# Should I be concerned with overheating a barrel when target shooting?



## Binable (Aug 26, 2013)

Looking to purchase my 1st center fire revolver for target practice & home defense. But I'm just wondering, will the gun barrel likely heat up & be damaged if one shoots round after round through it w. breaks only to reload? Iow, do I need to allow the gun to cool between shots or reloads?


----------



## GCBHM (Mar 24, 2014)

You would have to shoot more than you want to in order to damage the barrel if you buy a quality firearm. How many rounds to you anticipate shooting per visit?


----------



## tony pasley (May 6, 2006)

need more info to answer like what gun?


----------



## Goldwing (Nov 5, 2014)

If the gun is anything like the full auto Glock with the drum magazine I saw on youtube, I would be worried. I doubt that you can load regular magazines fast enough to reach temperatures that could cause any problems.
Goldwing
OOPS! missed the part about getting a revolver.:smt105


----------



## paratrooper (Feb 1, 2012)

I seriously doubt that you could shoot fast enough and often enough to heat up the barrel on a revolver and do any kind of damage to it.

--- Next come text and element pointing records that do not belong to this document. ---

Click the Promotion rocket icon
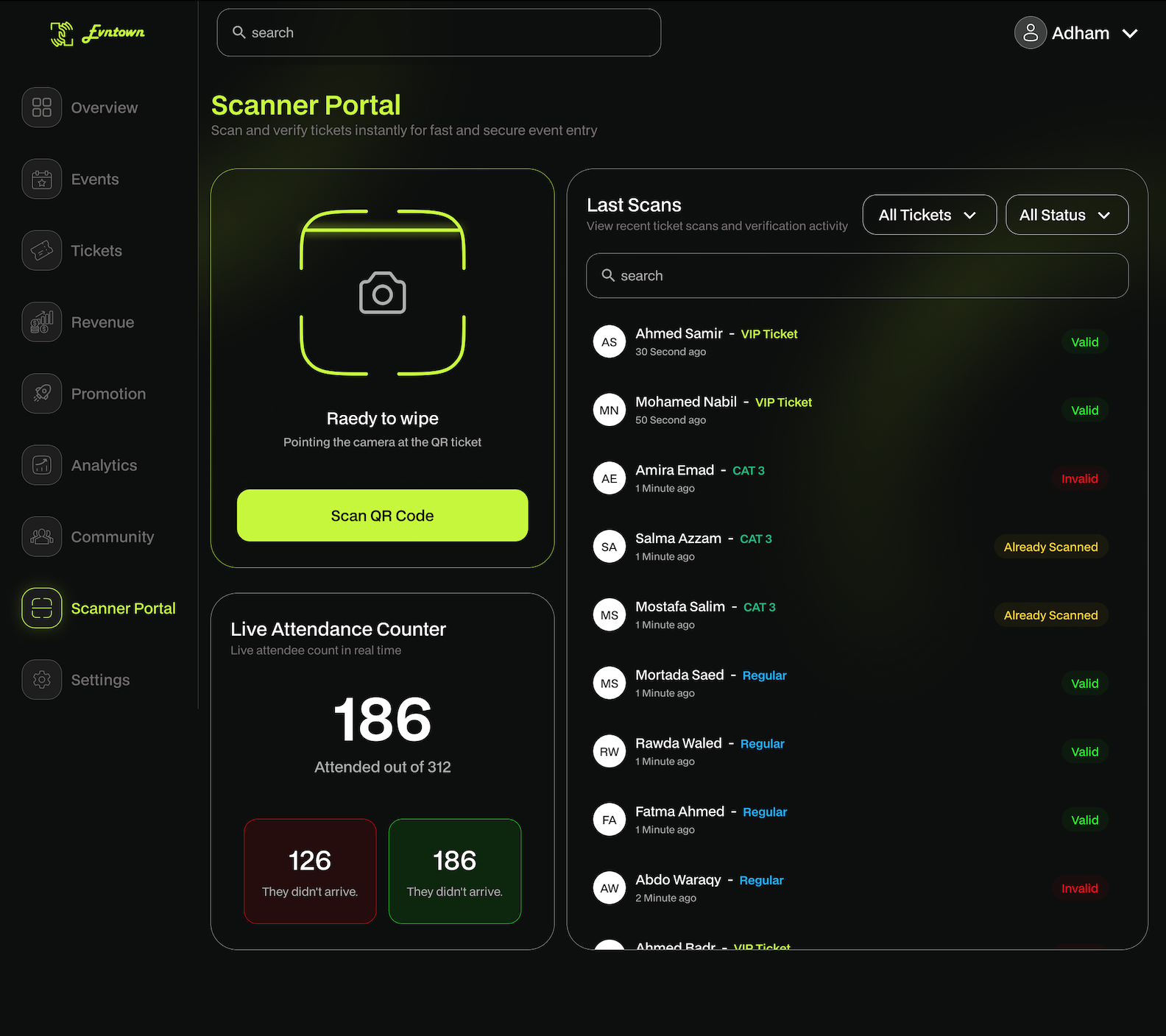 [x=42, y=394]
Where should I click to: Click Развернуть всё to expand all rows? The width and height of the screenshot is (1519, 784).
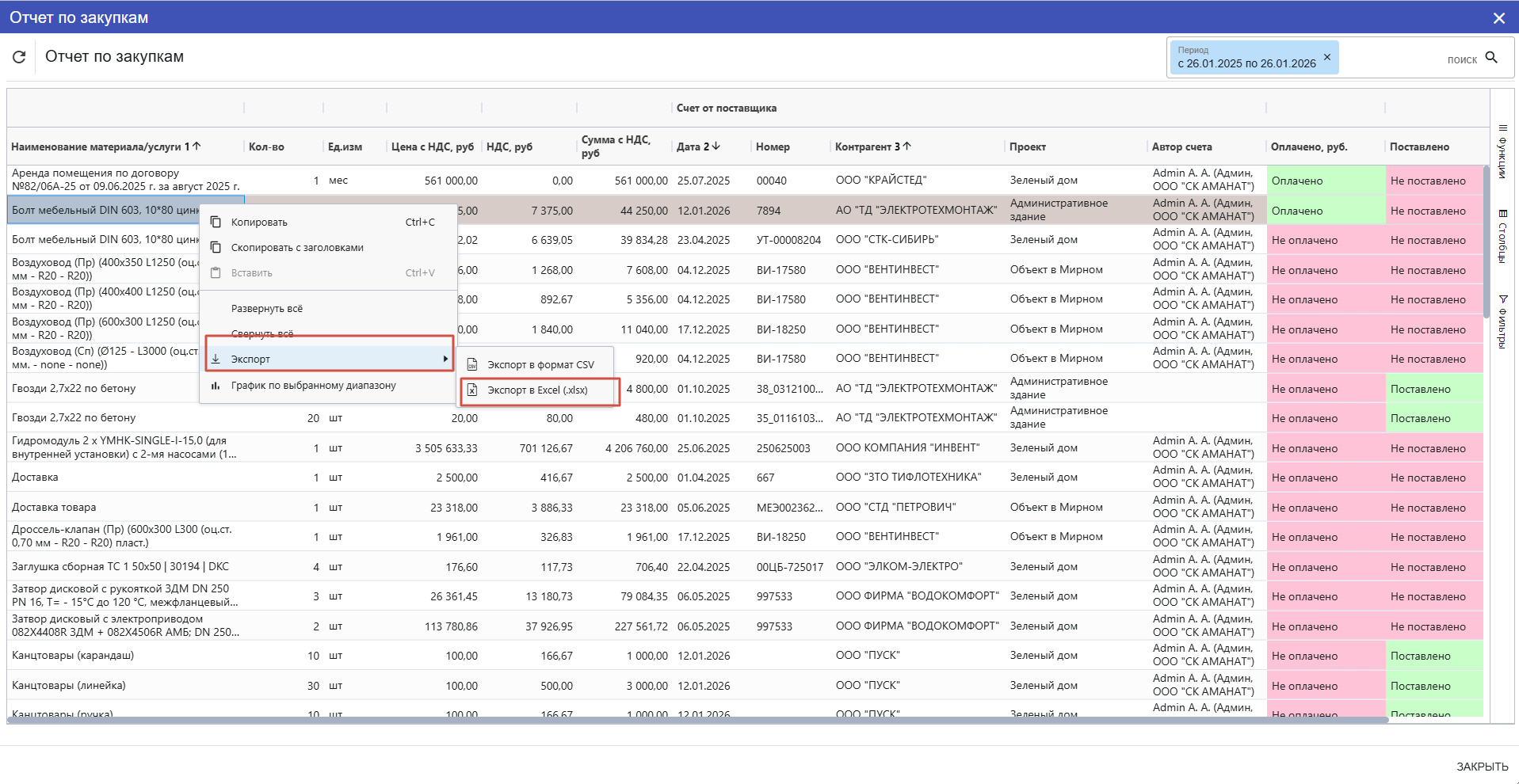pos(267,309)
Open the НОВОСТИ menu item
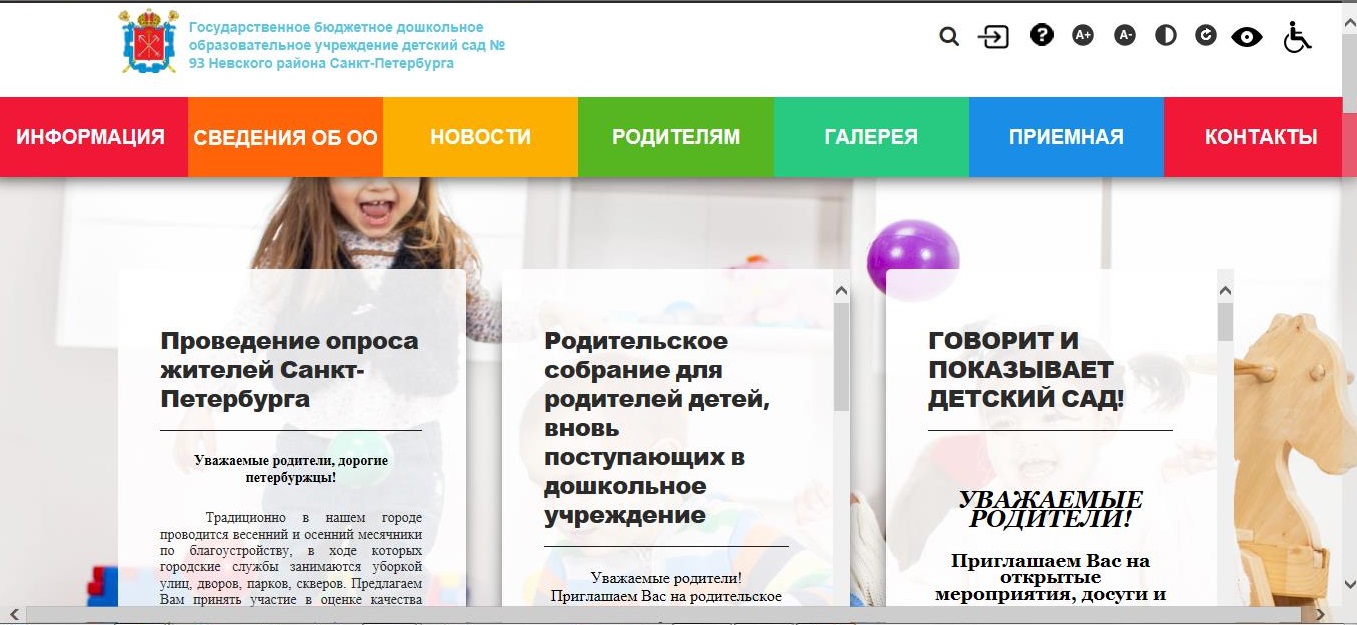This screenshot has height=625, width=1357. point(480,137)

Shoot as fast and as often you want to. After a few hundred rounds of doing that, it'll grow old pretty fast.


----------



## DirtyDog (Oct 16, 2014)

Seems like you probably don't need to worry. Unless you're buying junk.


----------



## Philco (Apr 17, 2012)

If you're shooting a traditional five, six, or even seven shot revolver made by a quality manufacturer like Smith & Wesson or Ruger you'll never need to worry about shooting it so much that you warp or otherwise damage the gun from overheating it.


----------



## high pockets (Apr 25, 2011)

goldwing said:


> If the gun is anything like the full auto Glock with the drum magazine I saw on youtube, I would be worried. I doubt that you can load regular magazines fast enough to reach temperatures that could cause any problems.
> Goldwing


No magazines in a revolver.

Unless you get better than Jerry Miculek, you won't be able to shoot, reload and shoot some more, enough to overheat a barrel. If you do manage to get one too hot to hold, just dunk it in a bucket of water and keep on keeping on.


----------



## Cait43 (Apr 4, 2013)

No...........


----------



## Binable (Aug 26, 2013)

Great! Everybody, been away from the computer for a spell, but just wanted to say thanx for the comebacks to this post. Loox like I won't need to worry.


----------